Owners and operators of these colleges are happy enough to collect whatever fees imposed on the students. As long as they pay their monthly or annual fees, it does not matter whether they attend classes of not.
What matters most is money. The private universities and colleges need plenty of money to keep operate. Of course, they can't afford to run on losses. And so, money is everything to them.
If the students fail to attend their classes, they will not pass their examination. If they fail, they will have to repeat their subjects. And to repeat, it incurs extra charges. The colleges would be very happy to earn that 'extra income from failures'.

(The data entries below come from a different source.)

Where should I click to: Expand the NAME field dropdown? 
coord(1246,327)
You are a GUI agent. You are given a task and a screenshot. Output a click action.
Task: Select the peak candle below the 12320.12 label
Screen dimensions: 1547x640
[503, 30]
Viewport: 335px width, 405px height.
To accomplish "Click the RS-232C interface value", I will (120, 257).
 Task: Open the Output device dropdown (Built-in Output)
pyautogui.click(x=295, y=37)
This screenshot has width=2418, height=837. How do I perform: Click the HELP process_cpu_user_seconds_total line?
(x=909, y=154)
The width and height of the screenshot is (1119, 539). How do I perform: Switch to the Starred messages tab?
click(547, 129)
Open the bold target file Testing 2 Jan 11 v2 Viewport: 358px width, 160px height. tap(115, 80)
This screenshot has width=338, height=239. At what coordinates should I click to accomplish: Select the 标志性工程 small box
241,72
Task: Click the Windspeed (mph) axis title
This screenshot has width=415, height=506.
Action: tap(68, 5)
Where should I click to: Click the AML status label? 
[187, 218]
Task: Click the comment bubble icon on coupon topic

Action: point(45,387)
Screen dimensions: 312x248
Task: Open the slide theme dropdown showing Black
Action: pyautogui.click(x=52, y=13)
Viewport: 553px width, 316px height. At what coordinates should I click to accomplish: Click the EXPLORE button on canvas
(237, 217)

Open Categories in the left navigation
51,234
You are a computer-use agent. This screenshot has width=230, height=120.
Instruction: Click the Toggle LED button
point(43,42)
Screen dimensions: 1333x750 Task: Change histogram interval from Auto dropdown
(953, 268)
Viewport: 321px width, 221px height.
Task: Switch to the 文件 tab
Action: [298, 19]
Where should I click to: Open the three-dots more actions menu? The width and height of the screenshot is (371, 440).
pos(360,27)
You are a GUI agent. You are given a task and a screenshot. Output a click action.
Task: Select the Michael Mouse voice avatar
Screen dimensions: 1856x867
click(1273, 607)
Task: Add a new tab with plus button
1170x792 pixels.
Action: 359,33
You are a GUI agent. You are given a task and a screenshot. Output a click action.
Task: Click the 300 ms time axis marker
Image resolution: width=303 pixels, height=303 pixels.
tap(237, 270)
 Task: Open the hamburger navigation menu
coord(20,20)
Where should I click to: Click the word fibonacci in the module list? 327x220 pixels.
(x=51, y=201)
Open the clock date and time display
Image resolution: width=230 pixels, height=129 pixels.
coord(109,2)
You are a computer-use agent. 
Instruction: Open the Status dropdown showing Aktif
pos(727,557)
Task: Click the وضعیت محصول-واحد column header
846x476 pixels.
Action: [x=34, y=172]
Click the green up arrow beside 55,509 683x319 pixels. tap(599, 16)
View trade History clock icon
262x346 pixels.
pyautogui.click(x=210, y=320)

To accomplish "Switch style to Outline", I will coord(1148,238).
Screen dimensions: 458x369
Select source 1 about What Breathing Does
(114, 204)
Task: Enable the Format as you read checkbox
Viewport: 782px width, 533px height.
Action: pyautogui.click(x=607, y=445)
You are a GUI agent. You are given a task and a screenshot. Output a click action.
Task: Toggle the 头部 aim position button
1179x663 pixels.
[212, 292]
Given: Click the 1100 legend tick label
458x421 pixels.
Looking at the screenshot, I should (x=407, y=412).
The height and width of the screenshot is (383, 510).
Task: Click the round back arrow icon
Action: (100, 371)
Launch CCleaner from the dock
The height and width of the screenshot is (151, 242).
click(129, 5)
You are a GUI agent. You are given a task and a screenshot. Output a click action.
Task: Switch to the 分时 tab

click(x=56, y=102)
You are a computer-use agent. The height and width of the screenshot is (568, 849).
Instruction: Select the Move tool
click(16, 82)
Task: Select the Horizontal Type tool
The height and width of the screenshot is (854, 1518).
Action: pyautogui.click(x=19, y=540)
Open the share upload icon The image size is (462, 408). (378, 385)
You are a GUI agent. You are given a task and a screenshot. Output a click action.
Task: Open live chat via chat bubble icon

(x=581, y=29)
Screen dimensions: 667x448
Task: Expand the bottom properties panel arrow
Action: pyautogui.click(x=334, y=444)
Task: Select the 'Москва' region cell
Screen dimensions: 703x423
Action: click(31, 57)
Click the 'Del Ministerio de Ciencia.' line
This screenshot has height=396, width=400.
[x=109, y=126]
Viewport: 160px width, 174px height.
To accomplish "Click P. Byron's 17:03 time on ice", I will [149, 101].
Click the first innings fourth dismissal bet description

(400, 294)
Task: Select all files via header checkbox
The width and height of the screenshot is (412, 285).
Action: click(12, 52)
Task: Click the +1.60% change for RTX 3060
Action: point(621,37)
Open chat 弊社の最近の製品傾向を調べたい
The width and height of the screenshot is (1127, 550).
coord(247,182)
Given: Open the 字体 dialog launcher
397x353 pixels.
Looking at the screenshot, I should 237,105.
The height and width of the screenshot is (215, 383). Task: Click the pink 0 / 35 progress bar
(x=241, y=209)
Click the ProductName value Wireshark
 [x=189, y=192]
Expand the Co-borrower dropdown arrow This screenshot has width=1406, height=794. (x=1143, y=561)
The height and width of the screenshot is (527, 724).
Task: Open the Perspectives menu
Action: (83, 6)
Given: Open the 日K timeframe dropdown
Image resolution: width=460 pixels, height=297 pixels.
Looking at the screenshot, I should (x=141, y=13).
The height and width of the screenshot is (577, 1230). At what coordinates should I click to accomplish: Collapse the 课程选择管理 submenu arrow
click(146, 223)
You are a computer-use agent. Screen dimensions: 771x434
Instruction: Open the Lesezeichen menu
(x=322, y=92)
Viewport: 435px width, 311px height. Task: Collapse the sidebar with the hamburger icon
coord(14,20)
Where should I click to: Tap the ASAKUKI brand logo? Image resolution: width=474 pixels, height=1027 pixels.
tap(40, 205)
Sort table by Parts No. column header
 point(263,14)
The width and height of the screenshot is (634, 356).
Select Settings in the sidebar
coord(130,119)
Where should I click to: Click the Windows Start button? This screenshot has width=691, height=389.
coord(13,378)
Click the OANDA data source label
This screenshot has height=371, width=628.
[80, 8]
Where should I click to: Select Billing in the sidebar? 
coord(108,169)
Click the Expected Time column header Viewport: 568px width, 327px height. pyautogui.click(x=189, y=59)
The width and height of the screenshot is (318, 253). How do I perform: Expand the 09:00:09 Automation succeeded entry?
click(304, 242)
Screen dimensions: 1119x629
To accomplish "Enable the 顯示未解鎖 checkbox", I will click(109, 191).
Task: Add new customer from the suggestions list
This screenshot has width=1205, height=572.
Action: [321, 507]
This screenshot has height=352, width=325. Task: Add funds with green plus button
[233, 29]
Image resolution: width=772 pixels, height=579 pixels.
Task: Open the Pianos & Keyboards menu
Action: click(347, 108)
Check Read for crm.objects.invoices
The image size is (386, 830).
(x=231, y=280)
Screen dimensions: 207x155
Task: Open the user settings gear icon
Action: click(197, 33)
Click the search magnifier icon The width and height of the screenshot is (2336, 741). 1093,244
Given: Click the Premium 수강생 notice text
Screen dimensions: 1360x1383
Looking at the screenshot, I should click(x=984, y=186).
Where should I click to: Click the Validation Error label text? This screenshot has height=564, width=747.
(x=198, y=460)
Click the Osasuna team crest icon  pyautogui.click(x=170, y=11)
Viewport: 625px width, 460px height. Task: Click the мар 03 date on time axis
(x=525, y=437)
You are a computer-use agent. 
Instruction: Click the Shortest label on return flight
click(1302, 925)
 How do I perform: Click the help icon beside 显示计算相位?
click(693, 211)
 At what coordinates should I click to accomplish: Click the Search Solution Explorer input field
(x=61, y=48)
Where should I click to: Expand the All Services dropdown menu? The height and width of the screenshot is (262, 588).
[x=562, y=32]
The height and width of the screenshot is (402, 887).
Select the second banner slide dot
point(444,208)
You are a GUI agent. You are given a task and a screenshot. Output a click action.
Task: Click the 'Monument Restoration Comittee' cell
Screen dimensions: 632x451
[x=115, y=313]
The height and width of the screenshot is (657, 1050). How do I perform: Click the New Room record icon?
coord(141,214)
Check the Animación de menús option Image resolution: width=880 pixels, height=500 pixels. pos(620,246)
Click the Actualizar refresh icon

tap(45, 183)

Some foreign students come from rich and wealthy family. Some just have the money to study and live in Malaysia for that stipulated period. In fact, some of them didn't have any intention to study but to do something else, something daring and to some extent breach our laws.
We have read news about many foreign students, especially the Africans, been involved in illegal activities namely drug, vice and gangsterism. We also have a number of them in Kamunting under the ISA.
I remember sometimes in May 2008, a group of African students were involved in gang fights in Mantin and the police had a grueling time to control them (picture).
A group of African students also attacked TV3 crew members in Taman Connaught, Cheras a few years ago when the journalists were 'spying' on their 'Little Africa' colony there.
So, how many more foreign students, notably from Africa are allowed in? Under the 6P program, does anybody know how many illegal Africans are also seeking legalisation but now allowed (as no African nations are on the list)? So, what will happen to them when our 'pemutihan' starts immediately after Hari Raya.
To the Higher Education Ministry, what have you done to monitor the private universities and colleges in ensuring that the students awarded with the 'student visa' really study and not doing anything else?
Are we that proud for being among the best?